Last night, Bill O'Reilly claimed that “people lie on MSNBC every day.” O'Reilly made the claim as a fact and wondered why anyone would believe what they see and hear on the oh-so-liberal MSNBC. (Not to mention what they read at Media Matters.)

O'Reilly's comment raises a point that has been puzzling me for years, as far-right media critics set their sights on MSNBC for being an alleged liberal bastion of misinformation. (Y'know, that liberal bastion that just banned Markos for making Joe Scarborough upset.)

Here's the riddle: Why don't conservative fact check MSNBC every day and catalog all the supposed lies that the news channel peddles? Listening to partisans such as O'Reilly, the liberal misinformation is practically jumping off the screen at MSNBC, and especially during primetime when the news channels hosts left-leaning anchors. So why don't conservatives detail all the lies and regularly post their findings online?

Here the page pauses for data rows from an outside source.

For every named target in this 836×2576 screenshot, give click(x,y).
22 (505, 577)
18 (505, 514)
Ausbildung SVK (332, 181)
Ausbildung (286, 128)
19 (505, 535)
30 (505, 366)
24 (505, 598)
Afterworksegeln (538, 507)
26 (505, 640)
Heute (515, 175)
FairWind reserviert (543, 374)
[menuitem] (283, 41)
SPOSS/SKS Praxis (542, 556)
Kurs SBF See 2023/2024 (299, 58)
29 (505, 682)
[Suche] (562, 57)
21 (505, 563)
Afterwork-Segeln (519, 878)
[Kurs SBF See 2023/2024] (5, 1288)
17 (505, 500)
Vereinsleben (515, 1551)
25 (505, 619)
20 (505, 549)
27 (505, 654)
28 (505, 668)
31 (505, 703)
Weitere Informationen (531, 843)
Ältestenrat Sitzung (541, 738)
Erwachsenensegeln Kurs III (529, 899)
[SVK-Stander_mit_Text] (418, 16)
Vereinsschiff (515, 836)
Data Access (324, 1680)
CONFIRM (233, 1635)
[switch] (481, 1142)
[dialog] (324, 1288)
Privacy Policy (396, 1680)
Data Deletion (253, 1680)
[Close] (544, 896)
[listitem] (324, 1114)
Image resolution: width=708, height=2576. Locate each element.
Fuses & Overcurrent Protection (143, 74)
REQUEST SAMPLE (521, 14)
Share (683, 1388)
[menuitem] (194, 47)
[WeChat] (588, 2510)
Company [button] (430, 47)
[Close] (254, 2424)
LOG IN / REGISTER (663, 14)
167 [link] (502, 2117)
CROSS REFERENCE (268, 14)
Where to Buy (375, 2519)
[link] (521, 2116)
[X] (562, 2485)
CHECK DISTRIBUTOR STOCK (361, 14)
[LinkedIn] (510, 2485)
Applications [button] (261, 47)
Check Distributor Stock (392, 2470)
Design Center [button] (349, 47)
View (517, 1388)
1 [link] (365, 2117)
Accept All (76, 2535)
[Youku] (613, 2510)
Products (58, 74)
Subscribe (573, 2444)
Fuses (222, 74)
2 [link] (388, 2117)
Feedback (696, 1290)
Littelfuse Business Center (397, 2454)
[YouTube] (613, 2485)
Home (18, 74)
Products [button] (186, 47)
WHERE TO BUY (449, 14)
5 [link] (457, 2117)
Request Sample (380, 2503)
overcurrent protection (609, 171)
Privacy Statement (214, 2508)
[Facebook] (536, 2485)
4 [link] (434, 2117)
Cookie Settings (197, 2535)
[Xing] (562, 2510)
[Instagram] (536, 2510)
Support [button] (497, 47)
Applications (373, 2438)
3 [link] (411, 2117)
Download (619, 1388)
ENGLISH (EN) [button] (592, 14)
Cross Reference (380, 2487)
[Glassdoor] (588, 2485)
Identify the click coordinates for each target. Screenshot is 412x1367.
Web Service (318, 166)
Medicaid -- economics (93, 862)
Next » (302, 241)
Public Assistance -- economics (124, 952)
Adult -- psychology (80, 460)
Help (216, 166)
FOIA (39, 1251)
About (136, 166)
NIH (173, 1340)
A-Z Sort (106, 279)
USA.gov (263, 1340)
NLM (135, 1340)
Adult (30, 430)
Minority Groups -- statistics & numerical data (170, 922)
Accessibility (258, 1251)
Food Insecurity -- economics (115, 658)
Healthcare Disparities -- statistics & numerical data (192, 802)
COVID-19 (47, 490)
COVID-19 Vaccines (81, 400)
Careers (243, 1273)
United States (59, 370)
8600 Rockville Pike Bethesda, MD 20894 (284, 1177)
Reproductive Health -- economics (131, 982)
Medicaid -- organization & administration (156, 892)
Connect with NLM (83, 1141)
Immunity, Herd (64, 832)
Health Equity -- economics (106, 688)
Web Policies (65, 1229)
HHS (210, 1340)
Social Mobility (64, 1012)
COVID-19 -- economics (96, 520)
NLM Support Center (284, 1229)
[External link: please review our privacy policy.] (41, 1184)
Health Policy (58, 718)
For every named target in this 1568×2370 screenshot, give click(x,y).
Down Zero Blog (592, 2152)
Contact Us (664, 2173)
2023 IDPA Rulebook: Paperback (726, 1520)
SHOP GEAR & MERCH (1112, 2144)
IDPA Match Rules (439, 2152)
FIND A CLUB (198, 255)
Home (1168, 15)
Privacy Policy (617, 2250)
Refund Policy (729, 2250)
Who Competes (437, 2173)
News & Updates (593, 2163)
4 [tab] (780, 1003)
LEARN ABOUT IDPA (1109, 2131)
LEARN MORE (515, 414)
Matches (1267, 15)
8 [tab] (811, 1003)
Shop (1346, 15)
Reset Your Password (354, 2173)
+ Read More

I mean, that's what we do at Media Matters all day long in terms of the Fox News misinformation. We routinely publish at least a dozen items a day, sometimes twice that, plainly detailing how the right-wing channel distorts the news and spreads propaganda. So why doesn't O'Reilly fact check Rachel Maddow's show every night and detail the lies she tells? Or why doesn't the Weekly Standard, for instance, pitch in and fact check Countdown and call out all the falsehoods host Keith Olbermann and his guests concoct at 8 p.m.?

Why doesn't the right-wing fact check MSNBC? Not just whine about MSNBC, but show conclusively how the cable channel makes up liberal lies.

I'm pretty sure the answer is that nobody on the far-right fact checks the liberal “lies” at MSNBC, and especially during primetime, because MSNBC doesn't routinely broadcast them. Unlike Fox News, MSNBC's programming is not built around fitting as much provably inaccurate information into hour-long broadcasts as is humanly possible. In others words, MSNBC is not in the propaganda business the way Fox News is.

But if O'Reilly thinks I'm wrong, than he ought to fact check MSNBC, starting tonight.